劉枕明見我面色不善,抹了把冷汗,疙疙瘩瘩道:“這個,那個。皇后娘娘如今鳳駕就在這府衙內,您老,您老要不要見見她?”
“怪不得張晃把蘇州城守得滴水不漏。”我冷哼道:“不見。”說着,轉身便走。走得沒幾步,又略爲擔心的回頭問道:“護衛安排的怎麼樣?”
“皇上請放心,張將軍將鐵狼軍最精銳的軍官,都暗中保護皇后娘娘去了。”劉枕明見我面露關切,不由得鬆了口氣道:“另外,李林甫大人的東廠秘密部隊,也有批精英暗中守護。”
“不要把她的身份傳出去。”我皺眉道:“如今蘇州城是龍蛇混雜,風起雲涌。天下大勢,盡牽於此一線間。”
“微臣明白。”劉枕明迅即一臉正色道:“皇后娘娘是以微服,隨臣而來的。就連我們自己人,也全然不曉得。皇上,您老決定見娘娘了?”
“哼。”我冷哼了一聲,徑直走出門外。守候在門外地侍衛,立即恭恭敬敬的將我們兩人,直領到後院內。
張晃早就吩咐好了廚房,飛速做出了一席豐盛的酒宴。
這數日來,我都是風餐露宿在趕路,幾乎沒吃過什麼東西。見了一桌子酒席,食指不由得大動起來。稍微等了片刻,妙心師徒兩個,已經盥洗完畢,款款步進了偏廳。兩女本是出家人,不必像普通女子般,化妝打扮要費很長時間。

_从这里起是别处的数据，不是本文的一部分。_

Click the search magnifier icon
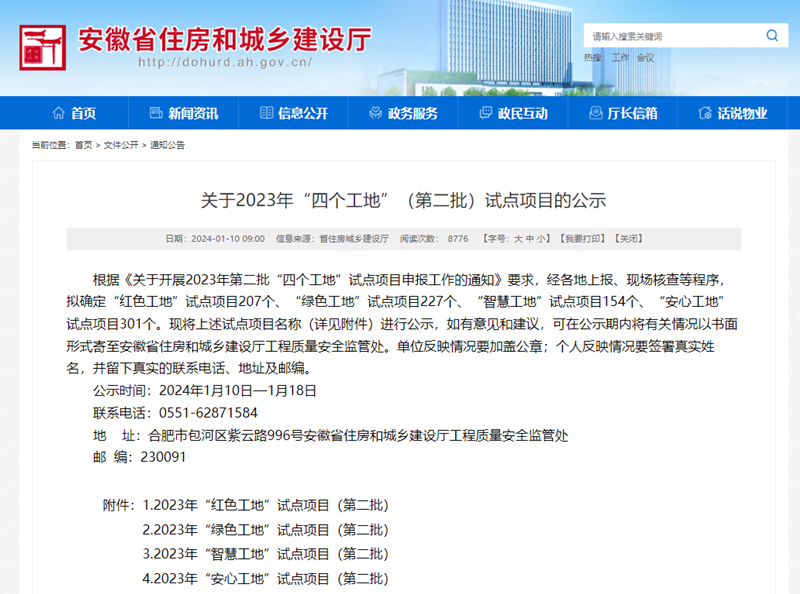The height and width of the screenshot is (594, 800). 771,36
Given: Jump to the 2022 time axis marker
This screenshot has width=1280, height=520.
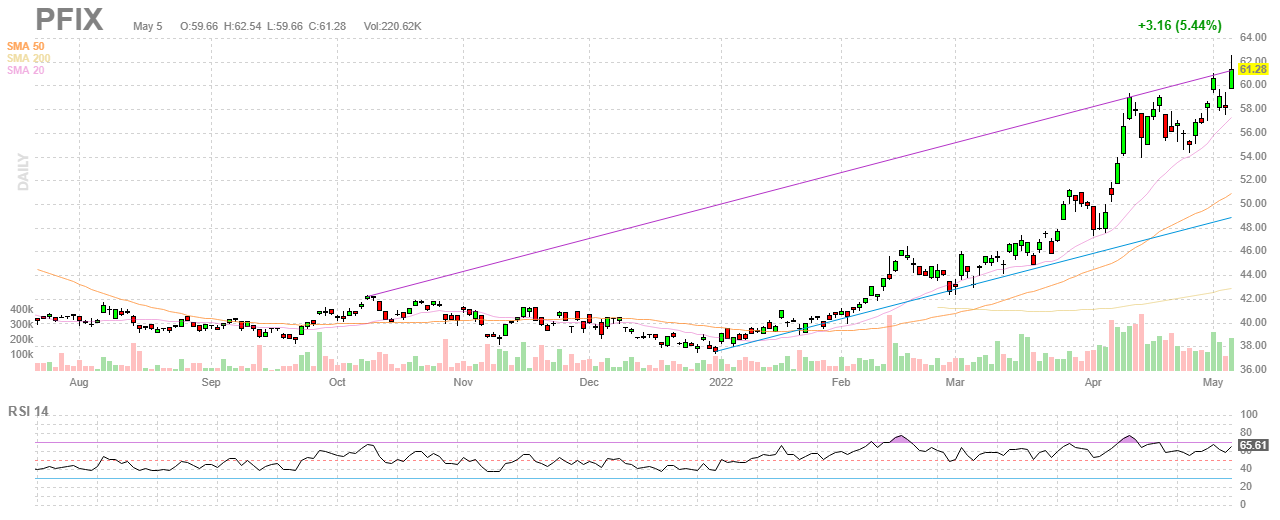Looking at the screenshot, I should (x=721, y=382).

劉枕明那馬屁精,自是又大獻殷勤。故意安排了兩女一左一右,分別坐在我兩旁。
我看了眼肅立在一旁的劉枕明和張晃,不由得笑道:“你們兩個,少在美女面前裝斯文了。快一起坐下吃吧。”
忽得,鼻子中聞得一股熟悉的雅香味。只見得門口走進一女,身材嫋嫋,鵝黃色面紗半遮半掩。光以那半面臉,就可以斷定其爲難得一見的絕色美人。款步走至我面前,行了一宮禮,語氣微微哀怨輕顫道:“奴婢幼紅,給老爺請安了。”